#### BRIEF
Scale the lines between the one holding "How do I perform: Click the trophy" and the one holding "Click the Romania", inclusive, and write them all out again, requests included. Multiply every coordinate in the answers by 0.3, rounding to whole numbers with halves rounded up, and leave the requests and any dimensions in them unchanged.

#### EXTRACTED MATERIAL
◇ ◇ ◇ ◇ ◇ ◇ ◇

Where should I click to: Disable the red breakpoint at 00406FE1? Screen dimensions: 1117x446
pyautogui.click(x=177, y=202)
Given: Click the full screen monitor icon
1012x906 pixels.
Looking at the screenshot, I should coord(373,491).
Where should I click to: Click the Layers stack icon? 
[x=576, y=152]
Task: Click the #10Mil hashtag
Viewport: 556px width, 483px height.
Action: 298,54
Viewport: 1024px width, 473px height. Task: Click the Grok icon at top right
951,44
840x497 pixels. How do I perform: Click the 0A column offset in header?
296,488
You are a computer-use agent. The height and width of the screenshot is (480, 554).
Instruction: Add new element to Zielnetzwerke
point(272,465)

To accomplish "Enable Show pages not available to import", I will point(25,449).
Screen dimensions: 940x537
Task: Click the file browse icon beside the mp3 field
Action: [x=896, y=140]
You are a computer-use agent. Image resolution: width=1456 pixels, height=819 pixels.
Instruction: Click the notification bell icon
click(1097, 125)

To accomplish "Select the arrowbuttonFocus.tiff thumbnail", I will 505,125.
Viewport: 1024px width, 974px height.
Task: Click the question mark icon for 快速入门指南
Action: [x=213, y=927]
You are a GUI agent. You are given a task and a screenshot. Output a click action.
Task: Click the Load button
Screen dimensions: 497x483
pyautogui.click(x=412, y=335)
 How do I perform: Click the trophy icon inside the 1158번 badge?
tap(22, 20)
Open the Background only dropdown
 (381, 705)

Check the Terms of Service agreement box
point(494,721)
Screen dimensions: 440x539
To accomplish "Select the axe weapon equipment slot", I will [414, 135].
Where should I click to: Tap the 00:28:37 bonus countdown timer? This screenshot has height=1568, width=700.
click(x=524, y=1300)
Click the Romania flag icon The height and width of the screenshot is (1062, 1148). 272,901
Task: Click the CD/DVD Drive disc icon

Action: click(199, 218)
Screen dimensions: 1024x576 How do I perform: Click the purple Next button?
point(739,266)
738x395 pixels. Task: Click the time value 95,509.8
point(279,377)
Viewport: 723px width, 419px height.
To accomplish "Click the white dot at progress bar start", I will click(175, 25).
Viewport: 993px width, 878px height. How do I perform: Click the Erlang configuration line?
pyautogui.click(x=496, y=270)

◇ ◇ ◇ ◇ ◇ ◇ ◇

#### REPLY
 How do I perform: Click the trophy icon inside the 1158번 badge?
tap(7, 6)
Open the Background only dropdown
 (114, 212)

Check the Terms of Service agreement box
point(148,216)
Screen dimensions: 440x539
To accomplish "Select the axe weapon equipment slot", I will [124, 41].
Where should I click to: Tap the 00:28:37 bonus countdown timer? This screenshot has height=1568, width=700.
click(x=157, y=390)
Click the Romania flag icon The height and width of the screenshot is (1062, 1148). 82,270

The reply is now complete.